Given the records below, pull every line with the word "column" into the answer.

EXERCISE DATA -
====================

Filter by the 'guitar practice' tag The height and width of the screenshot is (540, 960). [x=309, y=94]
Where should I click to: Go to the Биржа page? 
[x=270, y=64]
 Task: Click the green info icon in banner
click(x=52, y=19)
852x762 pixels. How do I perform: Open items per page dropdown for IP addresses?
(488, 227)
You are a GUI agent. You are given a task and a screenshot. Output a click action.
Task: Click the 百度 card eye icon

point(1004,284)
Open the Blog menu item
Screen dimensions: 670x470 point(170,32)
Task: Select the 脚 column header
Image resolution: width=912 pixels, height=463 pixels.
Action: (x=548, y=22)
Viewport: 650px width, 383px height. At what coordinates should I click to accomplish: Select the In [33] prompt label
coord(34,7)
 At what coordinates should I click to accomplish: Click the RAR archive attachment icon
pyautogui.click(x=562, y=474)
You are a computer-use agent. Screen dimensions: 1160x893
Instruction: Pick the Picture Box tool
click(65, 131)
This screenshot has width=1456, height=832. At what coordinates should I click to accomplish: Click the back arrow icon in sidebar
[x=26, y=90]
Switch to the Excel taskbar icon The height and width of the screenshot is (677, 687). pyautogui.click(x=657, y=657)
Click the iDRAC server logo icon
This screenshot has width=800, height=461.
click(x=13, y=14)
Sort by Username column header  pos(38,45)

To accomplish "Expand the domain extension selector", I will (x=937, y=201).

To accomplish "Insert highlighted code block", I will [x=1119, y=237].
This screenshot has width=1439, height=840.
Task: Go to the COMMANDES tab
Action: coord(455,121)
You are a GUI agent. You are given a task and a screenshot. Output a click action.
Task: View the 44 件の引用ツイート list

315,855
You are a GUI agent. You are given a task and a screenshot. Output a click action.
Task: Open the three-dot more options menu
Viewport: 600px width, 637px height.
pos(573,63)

====================

SOLUTION TO THE EXERCISE -
Task: Select the 脚 column header
Sort by Username column header  pos(38,45)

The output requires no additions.